Even though housing prices are increasing, in America’s biggest cities, according to a recent Forbes article, it’s still cheaper to own a house than to rent it. According a San Franciscan Real Estate site, Trulia, nationally on average it’s 35% cheaper. In cities, where prices and rental rates are notoriously higher, it’s still cheaper (9% in San Francisco and 21 percent in New York).
In some ways, this shouldn’t be surprising. Nobody would buy a house if it was cheaper to rent. Nonetheless the gap between buying and renting is continuing to narrow at a rapid rate. A year ago, it was 45% cheaper to buy than to rent; now it’s 35% (as mentioned above). Of the 100 largest metros tracked in the last year, all but one had the cost of buying move closer to the cost of renting.

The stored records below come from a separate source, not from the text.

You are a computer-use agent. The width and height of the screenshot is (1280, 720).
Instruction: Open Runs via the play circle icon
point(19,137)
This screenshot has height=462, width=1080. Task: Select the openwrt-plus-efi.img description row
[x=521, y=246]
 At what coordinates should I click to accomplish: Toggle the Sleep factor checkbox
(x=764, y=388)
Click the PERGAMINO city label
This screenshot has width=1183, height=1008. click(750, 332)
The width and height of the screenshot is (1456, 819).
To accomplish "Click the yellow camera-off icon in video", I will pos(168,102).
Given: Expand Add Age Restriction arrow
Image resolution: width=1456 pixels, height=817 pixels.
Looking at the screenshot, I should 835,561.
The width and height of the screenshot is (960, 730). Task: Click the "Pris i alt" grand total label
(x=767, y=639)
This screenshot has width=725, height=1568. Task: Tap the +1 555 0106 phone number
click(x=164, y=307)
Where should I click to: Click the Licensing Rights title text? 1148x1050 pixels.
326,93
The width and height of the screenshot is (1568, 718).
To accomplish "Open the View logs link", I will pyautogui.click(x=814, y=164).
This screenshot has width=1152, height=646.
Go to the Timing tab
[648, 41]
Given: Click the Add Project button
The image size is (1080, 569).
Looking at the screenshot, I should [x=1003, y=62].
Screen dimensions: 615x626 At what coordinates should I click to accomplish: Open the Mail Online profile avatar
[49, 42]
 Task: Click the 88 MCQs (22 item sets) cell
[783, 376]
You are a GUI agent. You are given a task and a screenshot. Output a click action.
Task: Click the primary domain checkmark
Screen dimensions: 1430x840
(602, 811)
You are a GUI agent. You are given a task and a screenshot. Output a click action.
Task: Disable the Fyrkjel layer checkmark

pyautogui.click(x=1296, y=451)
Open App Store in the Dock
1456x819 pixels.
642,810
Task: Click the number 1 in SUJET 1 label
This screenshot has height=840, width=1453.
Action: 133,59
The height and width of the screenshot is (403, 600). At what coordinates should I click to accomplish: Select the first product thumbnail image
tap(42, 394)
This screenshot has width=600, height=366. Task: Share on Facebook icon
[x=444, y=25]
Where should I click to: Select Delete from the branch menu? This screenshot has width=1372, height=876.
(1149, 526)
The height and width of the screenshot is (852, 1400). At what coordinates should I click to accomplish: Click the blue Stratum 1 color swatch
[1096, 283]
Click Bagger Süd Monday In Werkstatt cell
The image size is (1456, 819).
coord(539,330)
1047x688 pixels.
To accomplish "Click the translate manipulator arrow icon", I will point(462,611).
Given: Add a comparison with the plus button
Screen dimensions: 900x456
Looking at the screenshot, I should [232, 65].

The culprit of the narrowing gap are rising mortgage rates. Since the financial crisis, subprime mortgage rates are no longer a norm. People have to pay more to own a home. In addition, with the federal reserve considering its 85 million dollar bond buying program (known as QE3), investors want to keep mortgage rates high now in case they lose out on the new sales later. We have yet to see if these how high these rates will increase.
The 30 year mortgage rate now averages 4.5 percent. Every percent increase in the rate can lead to a city going over the tipping point. At 5.2%, San Jose, Califorina will swing toward renting. It will happen in Honolulu, Hawaii at 5.8%. After those two, more and more should tip over. However, the rate will have to be double digit before we see a situation where it’s cheaper to rent than to buy nationally.
While the gap is still fairly wide, the narrowing margin is something for those in the real estate business to keep an eye on.